→ **ABOUT THIS TASK**:
Would you please print the data a second time, exactly as it stands?

Saved data entries:
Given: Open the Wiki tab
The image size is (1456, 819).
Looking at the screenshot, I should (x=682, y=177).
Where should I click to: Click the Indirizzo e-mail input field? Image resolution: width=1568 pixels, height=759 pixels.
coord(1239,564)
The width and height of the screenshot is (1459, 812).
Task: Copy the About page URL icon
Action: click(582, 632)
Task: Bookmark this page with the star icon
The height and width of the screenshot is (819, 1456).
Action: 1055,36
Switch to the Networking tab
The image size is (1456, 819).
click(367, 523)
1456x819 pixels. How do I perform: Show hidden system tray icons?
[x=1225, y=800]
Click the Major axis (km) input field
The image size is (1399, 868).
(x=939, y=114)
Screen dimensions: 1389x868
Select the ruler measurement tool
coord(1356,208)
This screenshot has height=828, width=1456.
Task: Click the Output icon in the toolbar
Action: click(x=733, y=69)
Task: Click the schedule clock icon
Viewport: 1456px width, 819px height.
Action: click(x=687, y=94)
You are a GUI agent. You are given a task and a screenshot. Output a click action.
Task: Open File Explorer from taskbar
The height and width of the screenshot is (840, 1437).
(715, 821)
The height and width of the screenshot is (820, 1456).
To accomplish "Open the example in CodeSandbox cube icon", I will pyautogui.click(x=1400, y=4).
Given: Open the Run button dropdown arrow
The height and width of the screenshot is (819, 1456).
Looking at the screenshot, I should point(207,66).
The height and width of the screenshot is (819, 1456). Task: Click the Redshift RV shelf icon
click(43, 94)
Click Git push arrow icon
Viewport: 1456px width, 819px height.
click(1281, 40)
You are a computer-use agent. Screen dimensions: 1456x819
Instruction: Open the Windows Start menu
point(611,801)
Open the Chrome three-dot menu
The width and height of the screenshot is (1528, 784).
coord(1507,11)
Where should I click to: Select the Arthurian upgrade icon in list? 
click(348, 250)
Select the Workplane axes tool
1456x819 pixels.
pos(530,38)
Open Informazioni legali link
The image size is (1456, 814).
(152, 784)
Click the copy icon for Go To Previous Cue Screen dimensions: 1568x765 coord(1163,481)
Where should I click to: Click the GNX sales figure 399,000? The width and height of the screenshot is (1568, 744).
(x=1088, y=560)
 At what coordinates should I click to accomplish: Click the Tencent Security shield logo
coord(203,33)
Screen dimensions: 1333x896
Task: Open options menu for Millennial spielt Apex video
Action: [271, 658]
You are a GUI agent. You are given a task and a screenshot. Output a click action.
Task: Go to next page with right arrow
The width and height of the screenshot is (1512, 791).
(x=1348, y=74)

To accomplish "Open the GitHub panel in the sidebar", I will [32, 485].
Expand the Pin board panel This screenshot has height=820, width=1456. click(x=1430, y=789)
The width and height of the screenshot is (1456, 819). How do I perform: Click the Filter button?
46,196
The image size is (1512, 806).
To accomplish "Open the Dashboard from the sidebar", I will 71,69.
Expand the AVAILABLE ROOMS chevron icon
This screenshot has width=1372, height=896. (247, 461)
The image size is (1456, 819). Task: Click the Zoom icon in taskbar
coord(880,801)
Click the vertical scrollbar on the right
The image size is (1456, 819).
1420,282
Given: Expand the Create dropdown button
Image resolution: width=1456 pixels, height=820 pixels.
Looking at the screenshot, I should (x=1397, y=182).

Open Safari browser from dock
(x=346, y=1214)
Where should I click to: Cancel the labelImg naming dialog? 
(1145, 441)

→ **YOUR RESPONSE**:
Given: Open the Wiki tab
The image size is (1456, 819).
Looking at the screenshot, I should (x=682, y=177).
Where should I click to: Click the Indirizzo e-mail input field? Image resolution: width=1568 pixels, height=759 pixels.
coord(1239,564)
The width and height of the screenshot is (1459, 812).
Task: Copy the About page URL icon
Action: click(582, 632)
Task: Bookmark this page with the star icon
The height and width of the screenshot is (819, 1456).
Action: 1055,36
Switch to the Networking tab
The image size is (1456, 819).
click(367, 523)
1456x819 pixels. How do I perform: Show hidden system tray icons?
[x=1225, y=800]
Click the Major axis (km) input field
The image size is (1399, 868).
(x=939, y=114)
Screen dimensions: 1389x868
Select the ruler measurement tool
coord(1356,208)
This screenshot has height=828, width=1456.
Task: Click the Output icon in the toolbar
Action: click(x=733, y=69)
Task: Click the schedule clock icon
Viewport: 1456px width, 819px height.
Action: click(x=687, y=94)
You are a GUI agent. You are given a task and a screenshot. Output a click action.
Task: Open File Explorer from taskbar
The height and width of the screenshot is (840, 1437).
(715, 821)
The height and width of the screenshot is (820, 1456).
To accomplish "Open the example in CodeSandbox cube icon", I will pyautogui.click(x=1400, y=4).
Given: Open the Run button dropdown arrow
The height and width of the screenshot is (819, 1456).
Looking at the screenshot, I should point(207,66).
The height and width of the screenshot is (819, 1456). Task: Click the Redshift RV shelf icon
click(43, 94)
Click Git push arrow icon
Viewport: 1456px width, 819px height.
click(1281, 40)
You are a computer-use agent. Screen dimensions: 1456x819
Instruction: Open the Windows Start menu
point(611,801)
Open the Chrome three-dot menu
The width and height of the screenshot is (1528, 784).
coord(1507,11)
Where should I click to: Select the Arthurian upgrade icon in list? 
click(348, 250)
Select the Workplane axes tool
1456x819 pixels.
pos(530,38)
Open Informazioni legali link
The image size is (1456, 814).
(152, 784)
Click the copy icon for Go To Previous Cue Screen dimensions: 1568x765 coord(1163,481)
Where should I click to: Click the GNX sales figure 399,000? The width and height of the screenshot is (1568, 744).
(x=1088, y=560)
 At what coordinates should I click to accomplish: Click the Tencent Security shield logo
coord(203,33)
Screen dimensions: 1333x896
Task: Open options menu for Millennial spielt Apex video
Action: [271, 658]
You are a GUI agent. You are given a task and a screenshot. Output a click action.
Task: Go to next page with right arrow
The width and height of the screenshot is (1512, 791).
(x=1348, y=74)

To accomplish "Open the GitHub panel in the sidebar", I will [32, 485].
Expand the Pin board panel This screenshot has height=820, width=1456. click(x=1430, y=789)
The width and height of the screenshot is (1456, 819). How do I perform: Click the Filter button?
46,196
The image size is (1512, 806).
To accomplish "Open the Dashboard from the sidebar", I will 71,69.
Expand the AVAILABLE ROOMS chevron icon
This screenshot has width=1372, height=896. (247, 461)
The image size is (1456, 819). Task: Click the Zoom icon in taskbar
coord(880,801)
Click the vertical scrollbar on the right
The image size is (1456, 819).
1420,282
Given: Expand the Create dropdown button
Image resolution: width=1456 pixels, height=820 pixels.
Looking at the screenshot, I should (x=1397, y=182).

Open Safari browser from dock
(x=346, y=1214)
Where should I click to: Cancel the labelImg naming dialog? 
(1145, 441)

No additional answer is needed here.